The Mitsubishi i is a micro-car offering derived from the Smart Fortwo platform prior to Mitsubishi and DaimlerChrysler parting ways a few years back. The i, which stands for innovate, is specifically targeted to the Kei Class of cars that earn special tax breaks in Japan, making them more attractive to JDM buyers.
The shape of the vehicle brings new meaning to "cab forward design" as the proportionally challenged model features practically no overhang front or rear. In fact, so diminutive is the Mitsubishi the only aspects of the car to look 'full size' are the doors. It looks like four doors with wheels attached. There is no hood per se, so the roofline starts at the front bumper and runs well past the centerline of the rear wheels, as if drawn with a single, sweeping stroke. Functional on the streets of Japan perhaps, but downright terrifying on the SUV-dominated freeways of the U.S. Not too much metal lies between you and any accident.
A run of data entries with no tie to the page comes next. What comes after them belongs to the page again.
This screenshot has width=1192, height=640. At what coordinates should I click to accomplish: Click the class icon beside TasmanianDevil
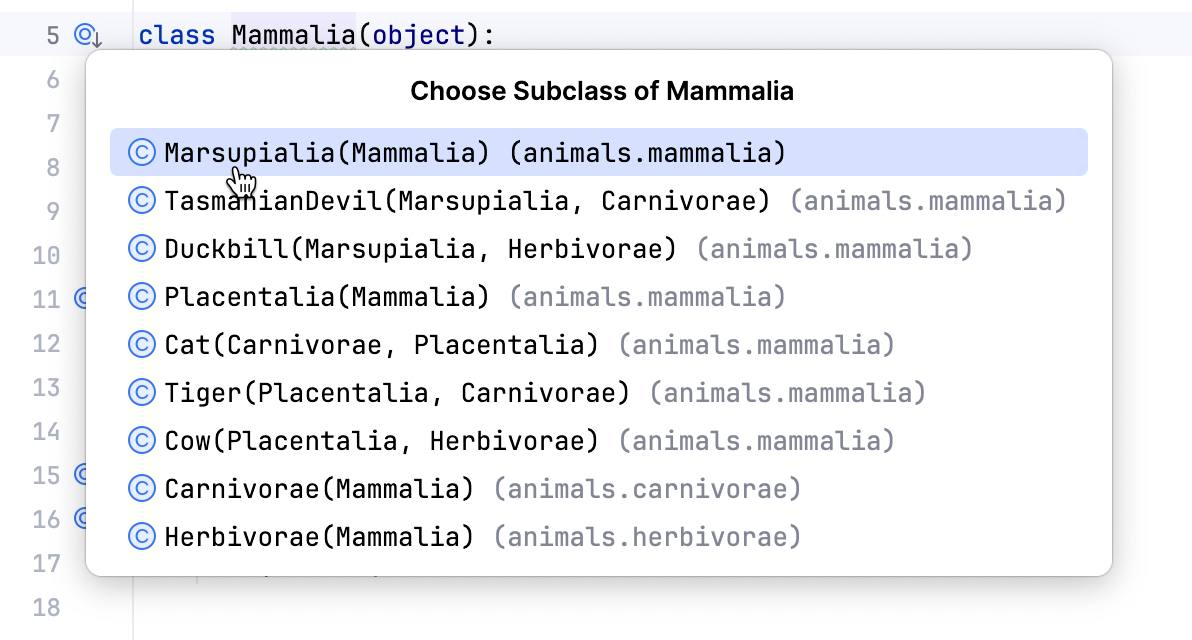(142, 201)
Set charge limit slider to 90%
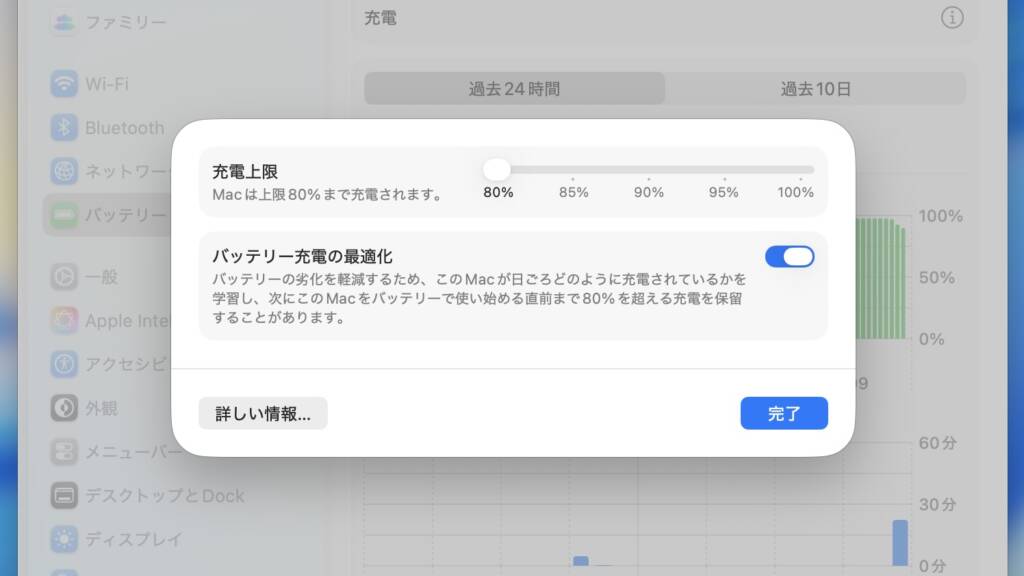 649,170
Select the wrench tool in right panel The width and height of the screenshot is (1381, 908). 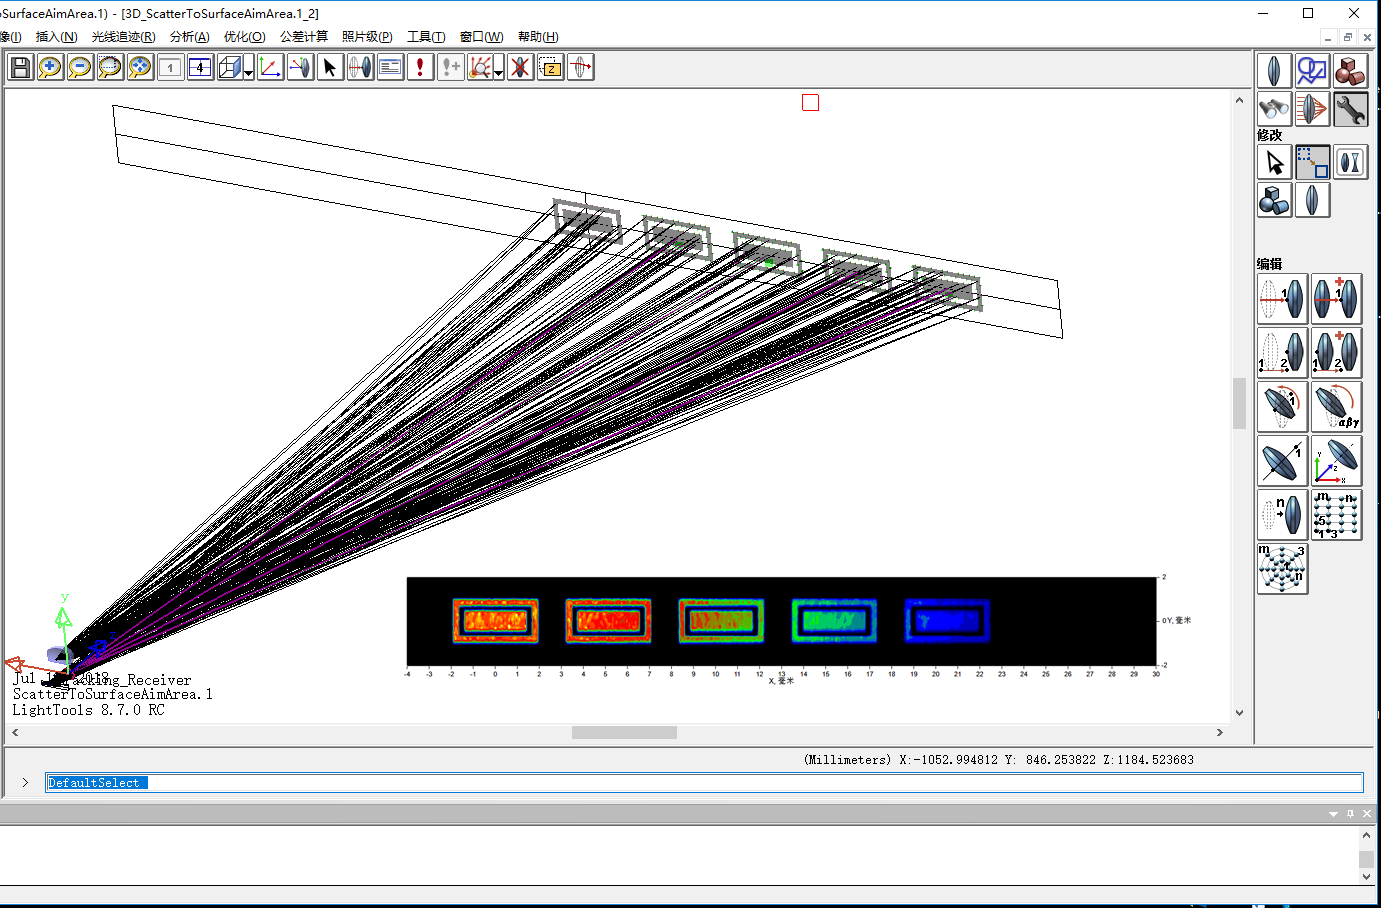click(x=1351, y=110)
Motivation for this pipsqueak is provided by a 660cc three-cylinder factory turbocharged and intercooled engine. The all-aluminum mighty-mite three-banger is rated at 64 bhp, which may not impress at first blush but pounding the calculator reveals a 96 hp-per-liter output. That is an eye opener and then factor in the supreme tunability of factory turbo engines and the i represents one of the fastest insects on the road.
Blitz Japan saw the light and elected to take advantage of some of that boost potential. The Blitz Project Innovate uses the tried-and-true method of starting from the outside and working inward toward the motor. Restrictions are opened up with a Blitz SUS Power LM air cleaner and a Nur Spec-K exhaust system. A Blitz SBC i-Color is on call to manipulate boost while an R-FIT fuel-tuning computer handles fuel enrichment.
The Blitz R-FIT can be easily wired up to a number of engines that use hotwire, MAP, flapper door, or other air-metering schemes. The unit can be configured to provide 16 separate engine-speed-based tuning points in increments as small as 100 rpm. Memory capacity can store up to 64 maps while the unit can be set up in one of four display modes. Successful tuning maps can be cloned via infrared connectivity from one R-FIT unit to another.
Perhaps the biggest impact player is the Blitz body tuning attack, which consists of full front and rear fascia updates as well as custom rocker panels. Visual appeal is further enhanced by the car's ground-hugging stance complements of a prototype Blitz Super Flex suspension setup. The Diamond Star's rolling stock is a serious stagger proposition with 15-inchers up front and 17s in the rear. Talk about oddball combinations; imagine hitting up Discount Tire or Tire Rack and buying a pair of 165/55-15s and two 205/40-17s.
The bottom line here is this is one tight, hard-rolling insect. With a slight boost up the responsive turbo-three engine is poised to add spunk to the i's low-slung grace. Will the i use its passport and cross the border into the American market? It is too early to tell but it is clear that with the Honda Fit and Nissan's Micro and Cube coming, the Diamond Star gang is a bit behind the curve. A little Kei Class competition could play out quite well over here. Will it get approving nods from MINI Cooper drivers or will it be relegated to caddying on the golf course? The SUV backlash may make for a diminutive new trend in sport compact sales.